Up to 90 percent of private companies in the country are family businesses, employing more than 70 percent of the sector’s workforce and contributing about 40 percent to the Emirates’ GDP, the Ministry of Economy says.

In September, the UAE launched a program that aims to double family-owned businesses’ contribution to the nation’s GDP to $320 billion by 2032 by preparing them for the future economy.

Thabat Venture Builder, the first such initiative in the region, supported companies through a five-month program in which they looked at how ideas can be transformed into viable business projects by adopting emerging technology.

The program aims to transform 200 family business projects into major companies by 2030 with a market value exceeding Dh150bn ($40.84bn) and annual revenue of Dh18bn.

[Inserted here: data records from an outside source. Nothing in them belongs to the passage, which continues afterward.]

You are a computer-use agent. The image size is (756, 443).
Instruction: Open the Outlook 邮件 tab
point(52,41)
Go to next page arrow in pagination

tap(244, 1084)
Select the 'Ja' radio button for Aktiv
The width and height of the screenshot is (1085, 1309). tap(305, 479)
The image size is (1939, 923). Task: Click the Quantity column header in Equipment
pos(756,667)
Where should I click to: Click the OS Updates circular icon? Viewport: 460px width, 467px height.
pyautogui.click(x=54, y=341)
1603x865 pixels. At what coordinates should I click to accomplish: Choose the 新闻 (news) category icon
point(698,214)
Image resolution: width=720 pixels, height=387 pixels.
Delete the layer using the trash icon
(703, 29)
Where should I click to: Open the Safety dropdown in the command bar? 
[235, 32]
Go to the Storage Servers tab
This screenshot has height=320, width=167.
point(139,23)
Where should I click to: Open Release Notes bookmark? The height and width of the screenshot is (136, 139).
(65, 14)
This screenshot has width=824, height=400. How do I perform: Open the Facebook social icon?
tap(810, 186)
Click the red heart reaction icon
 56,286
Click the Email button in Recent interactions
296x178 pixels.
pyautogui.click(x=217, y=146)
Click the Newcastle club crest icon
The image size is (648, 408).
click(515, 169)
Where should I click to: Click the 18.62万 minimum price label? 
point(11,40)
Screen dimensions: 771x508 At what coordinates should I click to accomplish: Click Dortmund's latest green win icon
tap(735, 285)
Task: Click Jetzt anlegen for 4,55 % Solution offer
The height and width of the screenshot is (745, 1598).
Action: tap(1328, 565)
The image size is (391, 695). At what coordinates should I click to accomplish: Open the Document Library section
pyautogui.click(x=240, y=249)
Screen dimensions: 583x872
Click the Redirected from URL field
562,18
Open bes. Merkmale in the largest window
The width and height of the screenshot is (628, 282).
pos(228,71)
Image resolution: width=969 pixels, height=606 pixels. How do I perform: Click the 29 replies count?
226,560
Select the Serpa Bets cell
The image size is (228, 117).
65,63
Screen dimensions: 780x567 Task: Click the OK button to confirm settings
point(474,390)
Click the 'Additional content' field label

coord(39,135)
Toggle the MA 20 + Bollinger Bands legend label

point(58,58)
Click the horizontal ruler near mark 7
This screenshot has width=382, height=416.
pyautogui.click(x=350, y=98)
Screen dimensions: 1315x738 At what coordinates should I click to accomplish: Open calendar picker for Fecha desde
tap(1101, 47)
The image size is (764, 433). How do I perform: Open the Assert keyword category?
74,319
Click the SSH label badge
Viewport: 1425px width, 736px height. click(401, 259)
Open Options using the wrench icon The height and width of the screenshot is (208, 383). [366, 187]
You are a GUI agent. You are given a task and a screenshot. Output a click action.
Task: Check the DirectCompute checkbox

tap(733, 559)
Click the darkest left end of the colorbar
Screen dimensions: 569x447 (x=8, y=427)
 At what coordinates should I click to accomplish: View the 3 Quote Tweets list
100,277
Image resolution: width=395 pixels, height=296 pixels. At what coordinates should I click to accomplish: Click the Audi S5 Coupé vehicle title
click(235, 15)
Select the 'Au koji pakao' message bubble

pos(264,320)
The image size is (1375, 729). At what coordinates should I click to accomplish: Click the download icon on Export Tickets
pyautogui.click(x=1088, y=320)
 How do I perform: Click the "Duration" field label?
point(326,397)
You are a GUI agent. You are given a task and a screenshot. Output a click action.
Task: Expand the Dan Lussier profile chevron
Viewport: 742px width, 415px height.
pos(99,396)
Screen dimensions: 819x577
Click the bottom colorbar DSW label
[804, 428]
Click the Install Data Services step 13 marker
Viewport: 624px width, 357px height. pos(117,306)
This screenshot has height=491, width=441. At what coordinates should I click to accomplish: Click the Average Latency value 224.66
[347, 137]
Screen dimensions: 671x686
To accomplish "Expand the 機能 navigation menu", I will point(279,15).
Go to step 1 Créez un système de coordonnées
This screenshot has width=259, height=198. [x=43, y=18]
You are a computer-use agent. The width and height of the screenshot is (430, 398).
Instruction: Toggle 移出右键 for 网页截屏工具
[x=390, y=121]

The UAE’s new family law that came into effect in January aims to boost the contribution of family businesses to the country’s economy and attract more businesses to set up operations in the Emirates.

The law regulates the ownership of family businesses by defining their capital, how the partner disposes of his share and the mechanism for waiving it, in addition to regulating the right of redemption and evaluation of shares and their categories, as well as the family company’s purchase of its shares.

There are other provisions in the law that deal with solving disputes between family members, distribution of annual profit, insolvency, and the number of partners in the business.

“The law forms part of the UAE’s comprehensive efforts to outline a road map for the growth and prosperity of family businesses in the country and strengthen their operations in various economic and commercial fields, especially in the sectors of the new economy,” Abdullah Al Saleh, Undersecretary of the Ministry of Economy, said in November.